═════ Passage ═════

2. Please provide your organization’s feedback on the preliminary results.

 Cal Advocates does not have comments at this time.

3. Please provide your organization’s input on what types of capacity accreditation methods and PRM approaches should be studied.

 Cal Advocates does not have comments at this time.

4. Please provide any additional feedback not already captured.

 Cal Advocates does not have additional feedback at this time.

CESA
Submitted 11/05/2024, 10:35 am

Contact

Perry Servedio (perry.servedio@gdsassociates.com)

1. Please provide your organization’s feedback on the draft inputs and assumptions.

CESA is pleased with CAISO’s initial loss of load expectation study efforts. It is clear and encouraging that CAISO staff listened to stakeholders and incorporated the feedback it gathered earlier this year into its design of the study scenarios. Further, the CAISO provided a good framework for documenting the study inputs and assumptions. CESA is also pleased with CAISO’s continued stakeholder engagement on the modeling, its transparency, the robust discussions at the workshops, and CAISO’s general openness to improving its modeling with the help of the vast and diverse knowledge of the stakeholder community. CESA looks forward to continuing to engage with CAISO staff throughout this initiative.

These comments focus primarily on improvements to the energy storage modeling and improvements to the documentation of the inputs and assumptions to ensure that there is a clear and transparent record of the treatment of energy storage resources in the modeling. With over 13 GW of energy storage now on the CAISO system, it is important that the modeling of this resource class is as accurate as possible. The up-front work CAISO must do to define and clarify the documentation on the inputs and assumptions will be extremely beneficial as CAISO iterates on this study methodology from year to year.

═════ Material shown ═════

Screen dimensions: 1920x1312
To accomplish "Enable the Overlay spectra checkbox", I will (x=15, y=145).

═════
═════ Material shown ═════

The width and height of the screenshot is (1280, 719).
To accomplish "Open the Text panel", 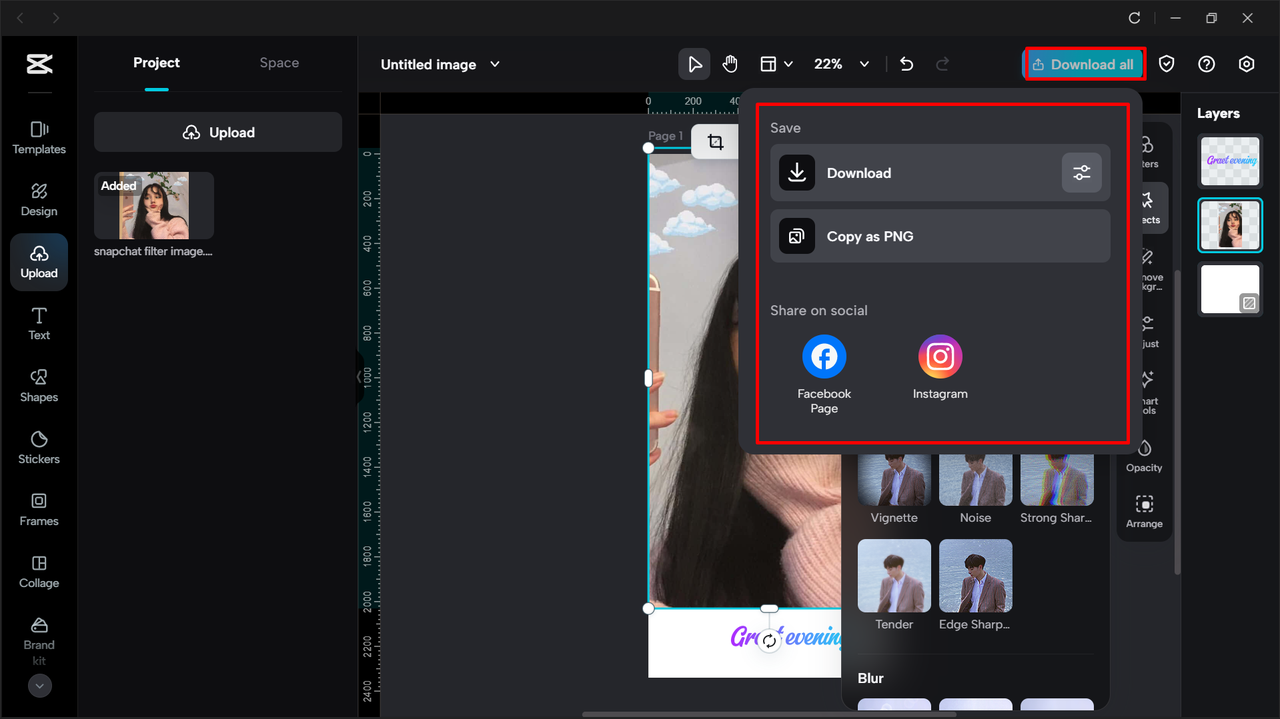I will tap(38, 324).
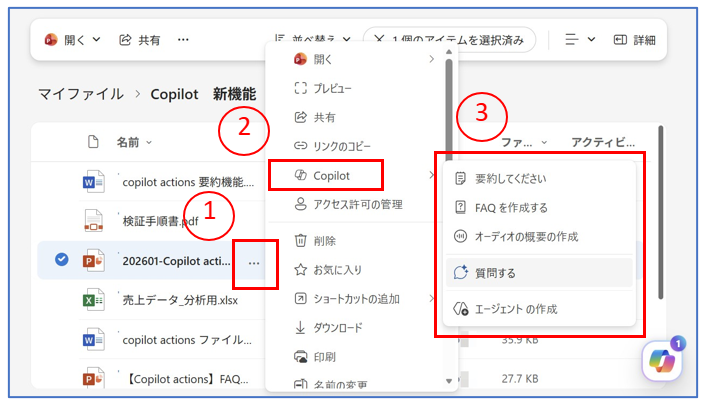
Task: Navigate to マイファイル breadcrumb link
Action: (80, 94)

═════

(Task requirements):
a: List every numbered prompt that appears in the stakeholder comments, in the order in which they appear.
b: Give the records starting at the line containing "Screen dimensions: 1920x1312" and ending at the line containing "will (x=15, y=145)." as a Markdown table with the columns Row and Line, leaving out blank lines.
The text and the records come from unrelated sources.

(Worked answers):
a:
- 2. Please provide your organization’s feedback on the preliminary results.
- 3. Please provide your organization’s input on what types of capacity accreditation methods and PRM approaches should be studied.
- 4. Please provide any additional feedback not already captured.
- 1. Please provide your organization’s feedback on the draft inputs and assumptions.

b:
| Row | Line |
|---|---|
| 1 | Screen dimensions: 1920x1312 |
| 2 | To accomplish "Enable the Overlay spectra checkbox", I will (x=15, y=145). |